*** Text section ***

In the 1980s, the studio was in decline its famed animation department had been allowed to disintegrate, and Roy was responsible for promoting a renaissance that resulted in such critical and commercial hits as The Little Mermaid (1989) and Beauty and the Beast (1991), the latter the first animated feature to win an Oscar nomination as Best Picture. (Roy Disney's installation of a computerised post-production facility made possible the revolving ballroom scene in the film.)

His father, Roy Oliver Disney, had co-founded the Disney Cartoon Studio with his brother Walt in 1923 (it was later renamed The Walt Disney Studio). "My father and Walt had a definite agreement that Dad was the business end and Walt the creative end, and only occasionally did one question the other." Though a tough negotiator, Roy was also an avuncular figure who looked like his celebrated uncle. Shy, polite and likeable, he was popular with staff. "He was happy to sit in a room with a beer and a hot dog and talk about story ideas," recalled animation producer Don Hahn. "He would walk through the halls, unannounced, and drop by and say hello. That kind of involvement was not only empowering but encouraging to us."

The only child of Roy O. and Edna Disney, Roy was born in Los Angeles in 1930. He was coming up to his eighth birthday when Snow White and the Seven Dwarfs had its premiere, and he told me his most vivid memory of the occasion was seeing one of the chief animators, Ward Kimball, looking around near the end of the film when the dwarfs are kneeling round the bier of Snow White. Seeing most of the audience wiping their eyes, he said, "My God, it's just a bunch of drawings!"

Roy had a childhood many would envy. He was allowed to play around the studio, where animators would try their work out on him to see if he thought it funny. "Walt wanted everybody's opinion and reaction. He was a pretty good listener until he made up his mind, then you could forget it."

***

### Stated exercise
Carry on the text about Roy Disney's life and work at the studio, starting after its last sentence. The material that comes next is separate from the text about Roy Disney.

*** Raw records ***

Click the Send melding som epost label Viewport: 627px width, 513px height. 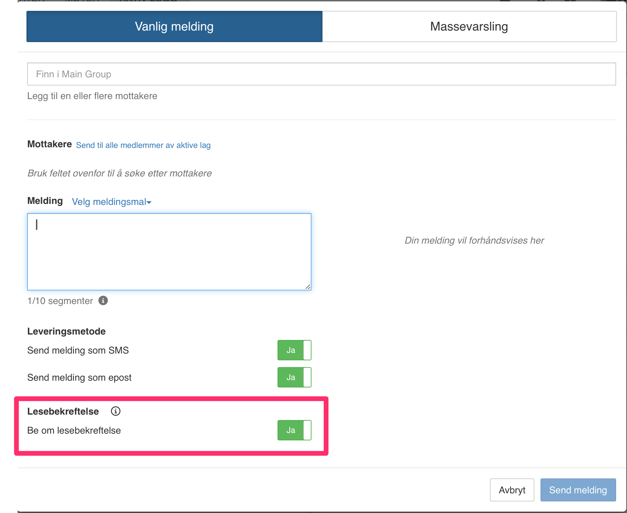click(x=79, y=378)
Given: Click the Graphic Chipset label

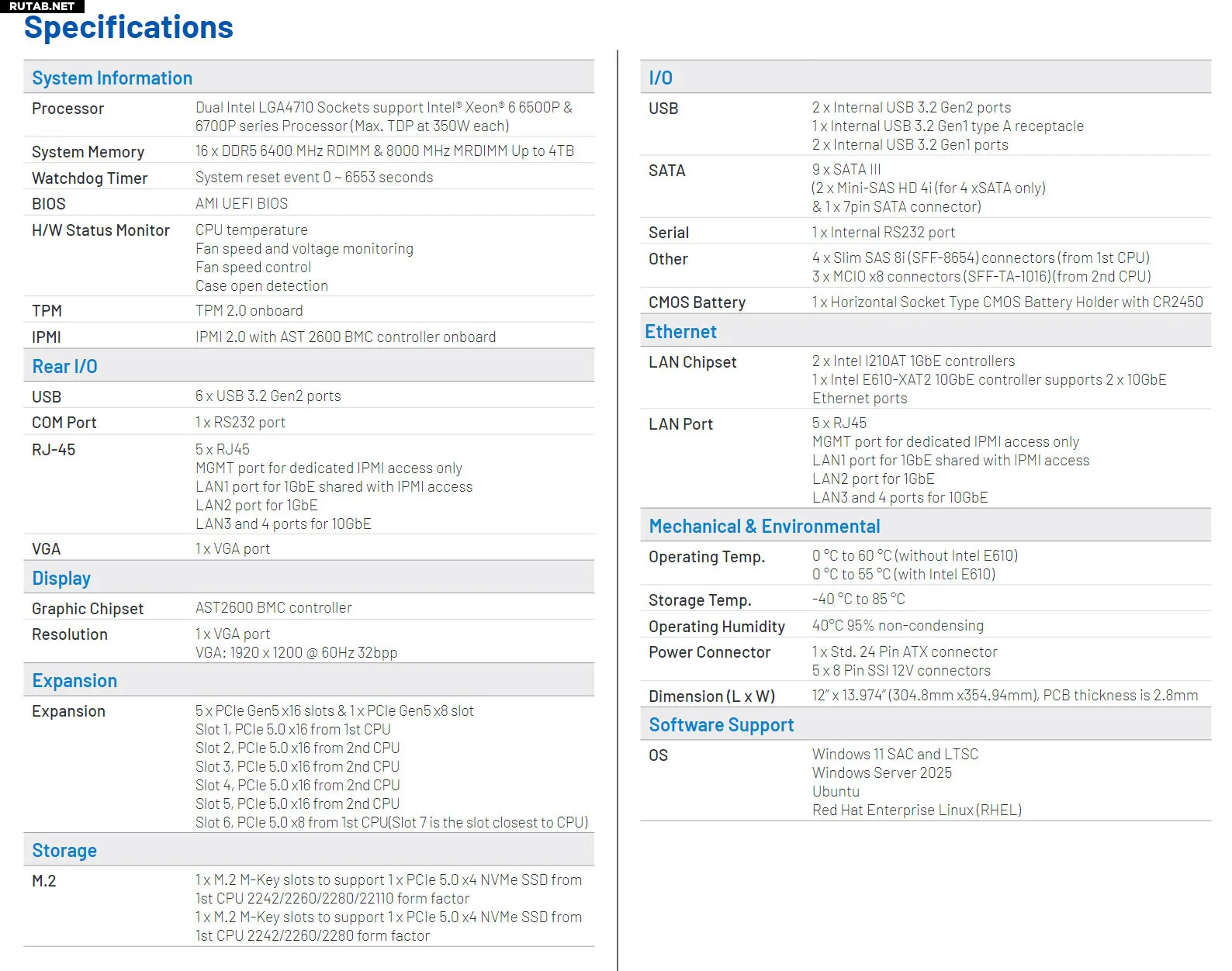Looking at the screenshot, I should (88, 609).
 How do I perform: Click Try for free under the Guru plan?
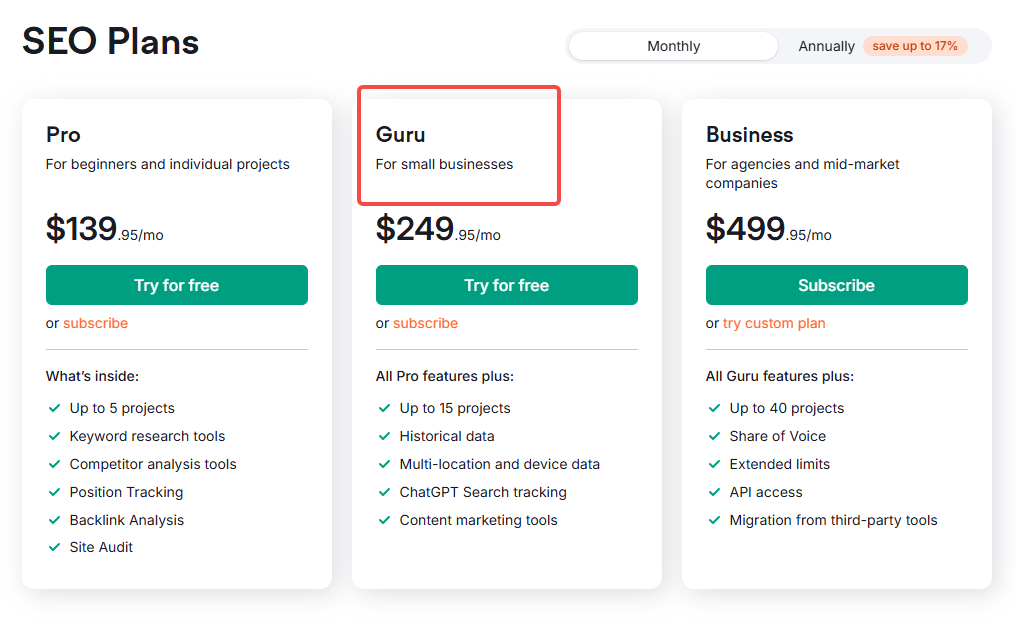tap(506, 285)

***

### Output
Roy also liked to tell of the time when he had chickenpox, and Walt sat by his bed and read him the story of Pinocchio, which he was planning to make as a film. "When the movie came out," said Roy, "It was a big let-down for me. It was nowhere near as good as Walt's version."

Despite the agreement on responsibilities between Roy's father and his uncle, their relationship was often stormy, and there was a long period when they communicated only through memos. "My uncle was not an easy person to work for. He was just relentless in looking for quality, and made everybody's life difficult. I once said to Bill Peet, a brilliant story man who worked for the studio from Pinocchio on and who got sole story credit on 101 Dalmations, 'What really kept you working there?', and he said, 'Poverty, Roy. There really was no place for artists to go to find a good job in the Thirties and Forties. But Walt wanted the absolute best you could do and then a little bit more.'"

Walt Disney was also a ruthless editor, prepared to delete sequences that had taken months to perfect if he thought it was for the good of the final product, and Roy, after graduating from Pomona College, got his own start in the industry as an assistant editor on the television series, Dragnet. He joined Disney in 1953, working on the studio's acclaimed "true life adventure" series. "They were entirely the product of the editing rooms. I'd watched the first one, Seal Island (1949) being made up of some three or four hours of film that had been shot of seals on this island up in the Bering Sea. The only way you could make it into a story was in the editing room. It was a great lesson in film-making because it made me understand the power that film has to do things that aren't necessarily real."

Roy worked on nature films for over 20 years, including the Oscar-winning documentaries The Living Desert (1953) and The Vanishing Prairie (1954), and the Oscar-nominated short subject, Mysteries of the Deep (1959). After the deaths of Walt in 1966 and his father in 1971, Roy found his attempts to take a larger role in the company were being blocked, and in 1977 he left the studio, though he remained on its board as a director. Teaming up with lawyer Stanley Gold, he became a prosperous financier as chairman of the company Shamrock Holdings (named after one of Roy's racing sloops), which flourished as canny investor and corporate raider, noted for mounting hostile take-over bids.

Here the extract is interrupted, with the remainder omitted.